On what is this formidable reputation based? The two volumes of Sen’s collected papers under review provide an opportunity to answer this question. Many people associate Sen with social choice theory and welfare economics, and these are the main topics covered in the first volume, Choice, Welfare and Measurement. Social choice theory is concerned with the relation between social judgments and the preferences of individuals. In societies such as the Western democracies in which individual preferences are the basis for social judgments, how can the different preferences be combined into a collective judgment? Kenneth Arrow’s Social Choice and Individual Values, published in 1951, contained a powerful mathematical analysis of this problem. His “impossibility theorem” showed that if one requires the procedure of reaching a collective judgment to satisfy four apparently quite reasonable conditions (such as that there are no restrictions on the way in which people rank different alternatives), then there can be no consistent social judgment.
That problems of this kind arise with majority voting had long been known, and most people will have come across the “paradox of voting,” by which in a majority vote for, say, the choice of the nation’s capital, Washington would be beaten by Boston, Boston would be beaten by Chicago, but, in a vote between Washington and Chicago, Washington would win. Arrow’s theorem shows that problems arise not just with majority voting but also with any conceivable method of aggregating individual preferences that satisfies the four conditions.
Sen has said that as an undergraduate at Cambridge University he was “besotted” with Arrow’s book. Recalling my own excitement on first reading Arrow’s work, at Cambridge some ten years after Sen, I can understand how it came like a shaft of sunlight into a climate that was inhospitable both literally (Sen has written with feeling of his first winter in an “astonishingly damp country”) and intellectually. Cambridge economics at that time was sympathetic neither to welfare economics nor to the use of mathematics in social science. However, Maurice Dobb, Sen’s supervisor, was more open-minded and encouraged Sen in his explorations.

**RECORDS**:
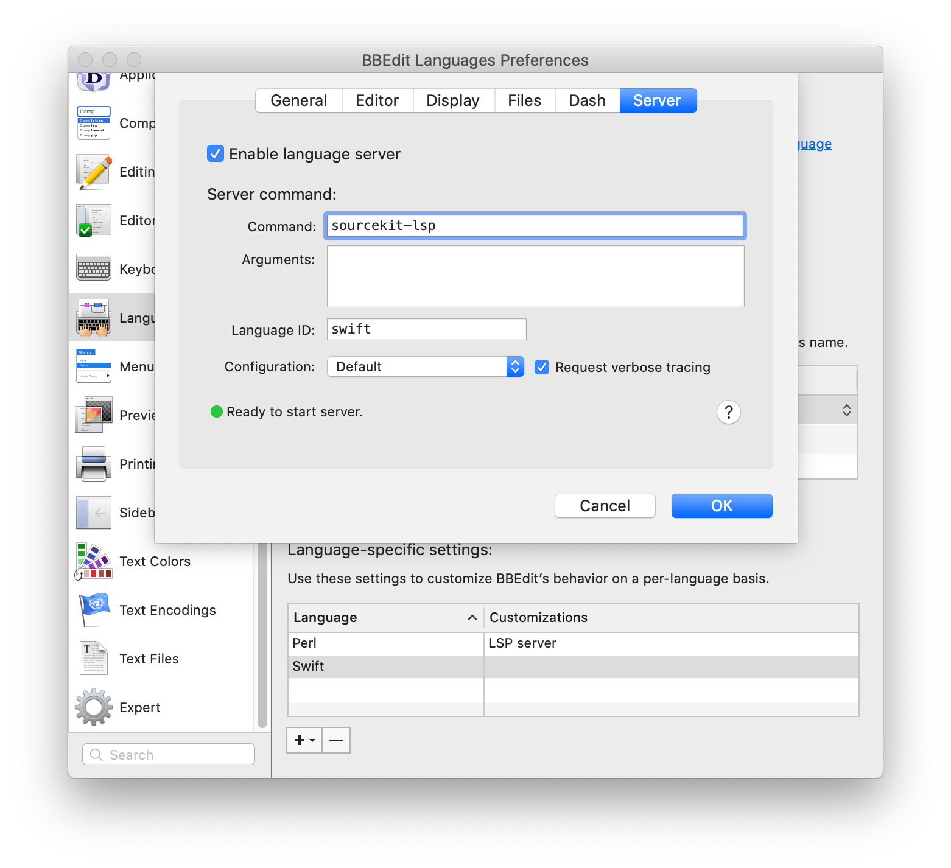Open the Text Encodings preferences pane
Viewport: 951px width, 868px height.
(x=167, y=609)
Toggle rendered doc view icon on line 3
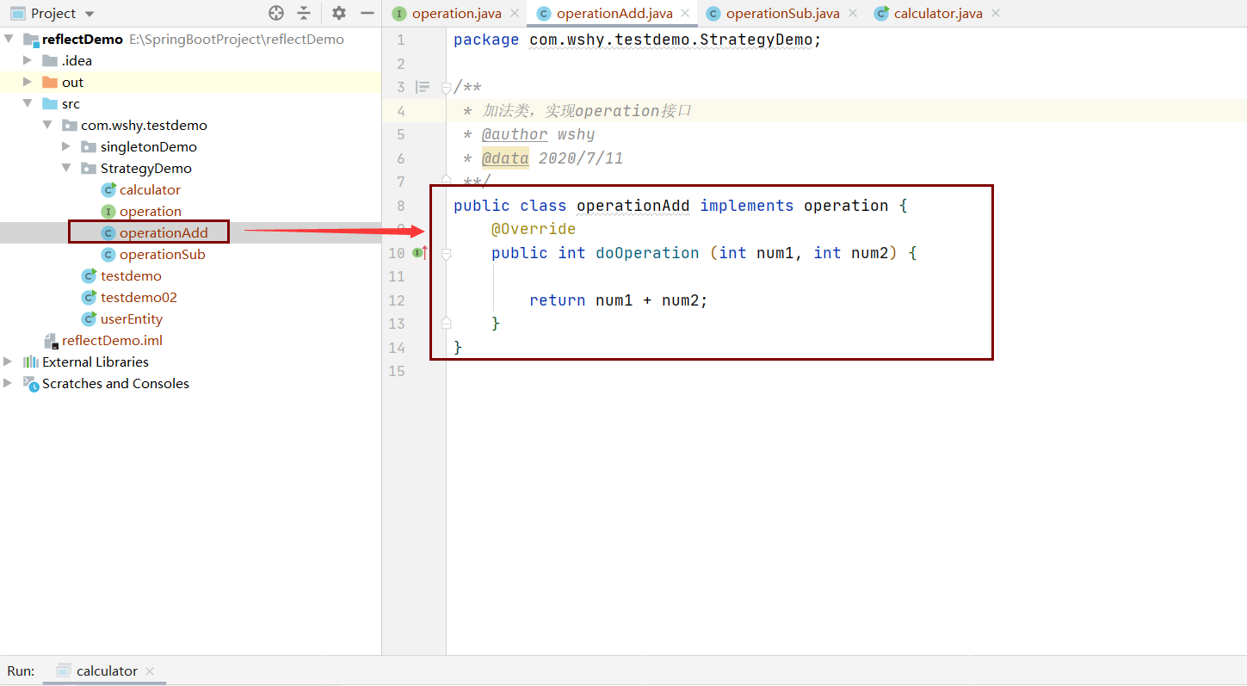 423,87
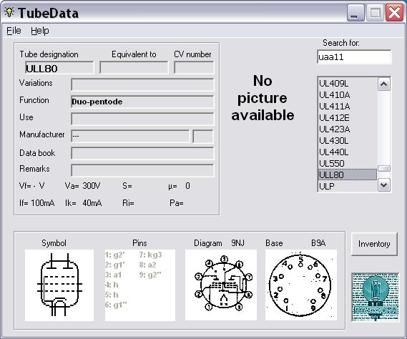
Task: Click the scroll down arrow of tube list
Action: [x=384, y=185]
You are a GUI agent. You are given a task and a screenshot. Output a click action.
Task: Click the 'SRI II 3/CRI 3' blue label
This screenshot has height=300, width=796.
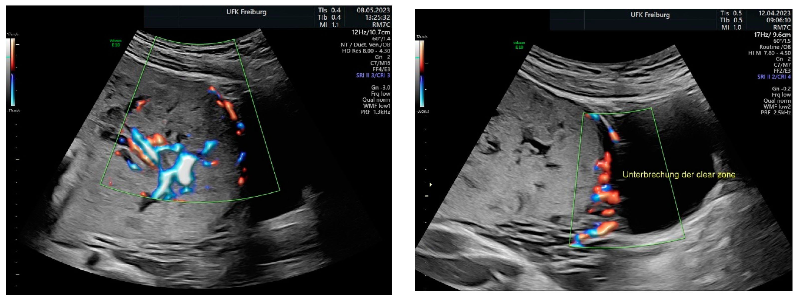(373, 75)
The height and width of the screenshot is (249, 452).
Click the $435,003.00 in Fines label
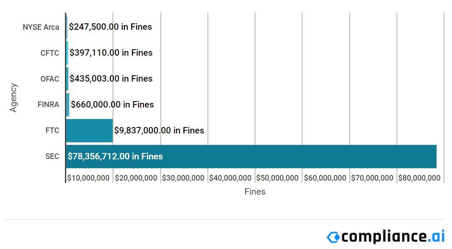coord(111,79)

**WORK TO COMPLETE**:
Using the review of Sen's collected papers above, answer these:
1. What is the title of the first volume?
2. In what year was Arrow's Social Choice and Individual Values published?
3. Who supervised Sen at Cambridge?

**FULL ANSWER**:
1. Choice, Welfare and Measurement
2. 1951
3. Maurice Dobb